Names
- Full name: Colac Imperials Football Netball Club
- Nickname(s): Cats, Imps

Club details
- Founded: 1922; 104 years ago
- Colours: navy blue white
- Competition: Colac DFL
- President: Peter Lucas
- Coach: Paul Liistro
- Captain: Jeremy Spokes

Uniforms
| Home |

Other information
- Official website: colacimperials.com.au

= Colac Imperials Football Netball Club =

Australian rules football and netball club

The Colac Imperials Football Netball Club is an Australian rules football and netball club which competes in the Colac DFL since its founding in 1937.

They are based in the Victorian town of Colac.
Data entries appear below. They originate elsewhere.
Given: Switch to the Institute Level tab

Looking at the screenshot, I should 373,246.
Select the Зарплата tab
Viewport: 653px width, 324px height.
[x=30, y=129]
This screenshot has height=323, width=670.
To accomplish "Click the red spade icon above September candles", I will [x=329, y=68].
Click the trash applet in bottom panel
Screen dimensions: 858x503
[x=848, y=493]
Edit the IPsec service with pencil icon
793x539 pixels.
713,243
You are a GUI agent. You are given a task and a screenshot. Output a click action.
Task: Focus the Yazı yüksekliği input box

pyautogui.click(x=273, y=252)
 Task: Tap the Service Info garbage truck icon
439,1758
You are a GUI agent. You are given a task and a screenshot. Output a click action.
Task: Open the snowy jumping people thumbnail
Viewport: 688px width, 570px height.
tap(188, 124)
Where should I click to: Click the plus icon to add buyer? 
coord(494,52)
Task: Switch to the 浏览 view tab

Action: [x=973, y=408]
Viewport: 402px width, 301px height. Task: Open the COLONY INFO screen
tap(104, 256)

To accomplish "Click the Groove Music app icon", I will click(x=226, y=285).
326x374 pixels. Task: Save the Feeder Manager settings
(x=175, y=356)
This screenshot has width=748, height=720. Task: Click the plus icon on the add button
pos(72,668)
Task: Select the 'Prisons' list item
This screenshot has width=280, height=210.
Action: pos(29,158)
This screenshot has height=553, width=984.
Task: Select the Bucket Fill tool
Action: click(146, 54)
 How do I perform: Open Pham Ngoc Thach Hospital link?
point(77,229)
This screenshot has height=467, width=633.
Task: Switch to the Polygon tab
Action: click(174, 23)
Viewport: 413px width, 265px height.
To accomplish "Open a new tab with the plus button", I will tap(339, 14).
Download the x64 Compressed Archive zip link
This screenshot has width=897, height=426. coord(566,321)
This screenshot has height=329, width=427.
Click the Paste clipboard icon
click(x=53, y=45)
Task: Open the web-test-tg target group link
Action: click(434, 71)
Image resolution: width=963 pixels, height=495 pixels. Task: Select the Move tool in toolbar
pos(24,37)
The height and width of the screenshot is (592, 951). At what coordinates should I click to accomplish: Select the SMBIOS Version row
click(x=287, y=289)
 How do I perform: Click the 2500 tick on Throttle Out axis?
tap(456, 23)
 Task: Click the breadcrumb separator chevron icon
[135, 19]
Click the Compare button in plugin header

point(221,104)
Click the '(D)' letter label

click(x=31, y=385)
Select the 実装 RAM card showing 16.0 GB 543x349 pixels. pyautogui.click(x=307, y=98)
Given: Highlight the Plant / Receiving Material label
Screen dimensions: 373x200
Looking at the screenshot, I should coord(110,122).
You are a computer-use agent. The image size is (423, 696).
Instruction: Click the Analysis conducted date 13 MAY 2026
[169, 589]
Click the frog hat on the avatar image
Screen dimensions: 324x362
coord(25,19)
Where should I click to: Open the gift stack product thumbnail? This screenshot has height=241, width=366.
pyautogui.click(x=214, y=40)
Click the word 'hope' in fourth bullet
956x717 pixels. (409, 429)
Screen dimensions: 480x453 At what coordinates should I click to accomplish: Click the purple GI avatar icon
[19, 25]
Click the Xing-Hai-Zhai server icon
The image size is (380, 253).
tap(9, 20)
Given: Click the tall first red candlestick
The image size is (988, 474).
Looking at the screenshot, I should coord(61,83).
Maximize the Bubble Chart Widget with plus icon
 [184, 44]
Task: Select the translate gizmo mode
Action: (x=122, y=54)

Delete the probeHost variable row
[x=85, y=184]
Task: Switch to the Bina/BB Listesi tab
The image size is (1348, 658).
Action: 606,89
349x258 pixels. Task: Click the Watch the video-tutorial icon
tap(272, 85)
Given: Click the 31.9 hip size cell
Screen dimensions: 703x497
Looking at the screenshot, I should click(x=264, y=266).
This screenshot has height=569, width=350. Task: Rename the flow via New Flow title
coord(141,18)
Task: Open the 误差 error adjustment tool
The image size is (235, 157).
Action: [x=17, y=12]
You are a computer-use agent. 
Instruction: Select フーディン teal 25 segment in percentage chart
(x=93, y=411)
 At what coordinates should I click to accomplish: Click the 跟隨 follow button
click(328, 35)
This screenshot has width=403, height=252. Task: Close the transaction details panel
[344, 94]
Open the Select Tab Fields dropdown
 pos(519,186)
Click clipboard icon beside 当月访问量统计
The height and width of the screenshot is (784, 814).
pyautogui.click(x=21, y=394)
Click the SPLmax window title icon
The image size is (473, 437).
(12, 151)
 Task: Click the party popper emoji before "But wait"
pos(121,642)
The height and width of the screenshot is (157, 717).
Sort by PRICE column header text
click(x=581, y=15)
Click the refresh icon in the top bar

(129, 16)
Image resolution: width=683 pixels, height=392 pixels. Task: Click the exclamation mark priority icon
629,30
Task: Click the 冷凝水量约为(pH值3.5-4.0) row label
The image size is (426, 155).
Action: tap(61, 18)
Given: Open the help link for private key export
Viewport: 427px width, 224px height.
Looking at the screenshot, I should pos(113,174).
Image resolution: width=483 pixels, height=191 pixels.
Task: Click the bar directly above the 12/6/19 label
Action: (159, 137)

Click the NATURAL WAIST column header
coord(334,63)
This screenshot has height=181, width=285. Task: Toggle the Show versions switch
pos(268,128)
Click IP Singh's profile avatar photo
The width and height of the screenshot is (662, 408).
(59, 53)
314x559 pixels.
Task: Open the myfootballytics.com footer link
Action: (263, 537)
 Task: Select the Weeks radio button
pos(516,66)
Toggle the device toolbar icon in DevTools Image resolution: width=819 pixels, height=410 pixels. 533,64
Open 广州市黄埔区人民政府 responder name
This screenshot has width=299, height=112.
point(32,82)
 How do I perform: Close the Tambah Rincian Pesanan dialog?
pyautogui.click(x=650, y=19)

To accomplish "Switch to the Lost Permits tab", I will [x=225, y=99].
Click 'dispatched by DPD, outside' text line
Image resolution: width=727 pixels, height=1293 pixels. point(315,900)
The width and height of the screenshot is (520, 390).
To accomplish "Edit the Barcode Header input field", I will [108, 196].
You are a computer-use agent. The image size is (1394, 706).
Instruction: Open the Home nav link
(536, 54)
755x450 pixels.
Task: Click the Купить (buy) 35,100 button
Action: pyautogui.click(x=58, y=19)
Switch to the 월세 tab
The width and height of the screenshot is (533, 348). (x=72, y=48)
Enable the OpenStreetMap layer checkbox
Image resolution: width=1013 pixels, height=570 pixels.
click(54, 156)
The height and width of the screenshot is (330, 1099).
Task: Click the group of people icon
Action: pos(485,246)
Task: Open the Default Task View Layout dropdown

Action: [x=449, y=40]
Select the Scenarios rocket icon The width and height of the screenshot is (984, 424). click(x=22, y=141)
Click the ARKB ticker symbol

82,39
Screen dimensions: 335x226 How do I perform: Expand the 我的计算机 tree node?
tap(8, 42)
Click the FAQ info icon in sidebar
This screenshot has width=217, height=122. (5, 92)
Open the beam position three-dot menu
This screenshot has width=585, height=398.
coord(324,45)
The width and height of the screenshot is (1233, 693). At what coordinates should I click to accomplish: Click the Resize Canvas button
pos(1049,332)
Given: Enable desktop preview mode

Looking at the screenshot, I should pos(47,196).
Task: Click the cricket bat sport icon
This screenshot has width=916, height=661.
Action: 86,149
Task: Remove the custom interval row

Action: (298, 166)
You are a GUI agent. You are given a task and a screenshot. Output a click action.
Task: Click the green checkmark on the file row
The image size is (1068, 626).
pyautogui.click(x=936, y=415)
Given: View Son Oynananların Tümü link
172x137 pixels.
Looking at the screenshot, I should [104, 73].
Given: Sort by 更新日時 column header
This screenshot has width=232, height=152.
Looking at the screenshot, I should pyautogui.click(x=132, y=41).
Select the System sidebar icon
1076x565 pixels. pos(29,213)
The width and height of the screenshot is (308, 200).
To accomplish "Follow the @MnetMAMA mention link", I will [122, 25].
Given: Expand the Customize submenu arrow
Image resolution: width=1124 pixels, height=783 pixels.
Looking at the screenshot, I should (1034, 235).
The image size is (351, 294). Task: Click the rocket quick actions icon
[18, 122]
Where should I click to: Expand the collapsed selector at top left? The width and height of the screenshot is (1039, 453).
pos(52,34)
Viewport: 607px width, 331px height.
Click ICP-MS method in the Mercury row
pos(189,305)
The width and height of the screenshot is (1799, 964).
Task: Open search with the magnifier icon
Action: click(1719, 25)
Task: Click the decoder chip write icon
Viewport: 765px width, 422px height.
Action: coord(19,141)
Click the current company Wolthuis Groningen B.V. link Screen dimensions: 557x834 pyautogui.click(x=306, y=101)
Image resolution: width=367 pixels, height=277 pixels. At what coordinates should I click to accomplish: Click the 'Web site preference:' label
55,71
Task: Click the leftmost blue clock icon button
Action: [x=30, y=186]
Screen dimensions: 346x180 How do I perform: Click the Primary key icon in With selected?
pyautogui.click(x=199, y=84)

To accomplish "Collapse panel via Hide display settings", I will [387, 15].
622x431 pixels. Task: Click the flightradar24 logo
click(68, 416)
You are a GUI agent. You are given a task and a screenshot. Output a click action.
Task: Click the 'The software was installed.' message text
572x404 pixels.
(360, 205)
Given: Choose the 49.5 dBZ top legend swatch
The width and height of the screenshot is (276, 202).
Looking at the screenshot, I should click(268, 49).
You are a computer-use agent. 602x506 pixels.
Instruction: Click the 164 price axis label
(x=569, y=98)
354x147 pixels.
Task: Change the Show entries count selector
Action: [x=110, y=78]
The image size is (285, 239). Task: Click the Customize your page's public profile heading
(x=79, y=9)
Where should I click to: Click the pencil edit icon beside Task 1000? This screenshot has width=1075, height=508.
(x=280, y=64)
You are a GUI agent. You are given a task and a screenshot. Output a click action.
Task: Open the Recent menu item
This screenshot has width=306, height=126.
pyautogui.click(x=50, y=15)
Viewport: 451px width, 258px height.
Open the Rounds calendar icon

Colac Imperials play in Colac, the main regional centre for the region.

==History==
The club was formed from the disbanded St Andrews Football Club who had played in the Colac Churches Association. The term Imperial comes from the military “Imperial Forces” connection, with many players being ex-servicemen.

The club also did not wish to be known just as Colac in case they became responsible for any debts of that club. During their time pre-WWII in the Colac Association, the club played against Coragulac Rovers, Warrion, Swan Marsh, Alvie, Nalangil, Elliminyt and St Mary’s (Colac). The club went into recess due to World War II from 1940 to 1944.

(In May 1940, Colac Imperials played a team from the RAAF base at Cressy).

The club reformed in 1945 and won the 1945 grand final. In 1948, Colac Diggers Football Club (Made up of returned servicemen) disbanded and a number of the players transferred to the Imperials.
In 1949 a large number of Imperials players moved across to the newly formed Colac Tigers, they in turn took over the Western Oval, thus Imperials moved back to the Colac Showgrounds.
In 1950, after being successful in the CDFL, the club moved to the Polwarth Football Association. Participating teams were: Apollo Bay, Lorne, Winchelsea, Deans Marsh, Birregurra, Beeac, Coragulac Rovers and Forrest.
Winchelsea had a similar dark blue jumper with a white monogram, so it was necessary to change the jumper to the Geelong style.
In 1950 there was a mass exodus of clubs from the CDFL, the cause was that the Colac (Hampden league) team wanted to have the right to pick any player from the Colac DFL without needing a clearance. The result was Colac Imperials opted to leave and join the Polwarth FL and be away from Colac's reach. It spent five years in that competition before returning to the CDFL.

The club moved back to the CDFL in 1955 and also back to the Colac Showgrounds for seven years before moving finally to the Western Reserve in 1972.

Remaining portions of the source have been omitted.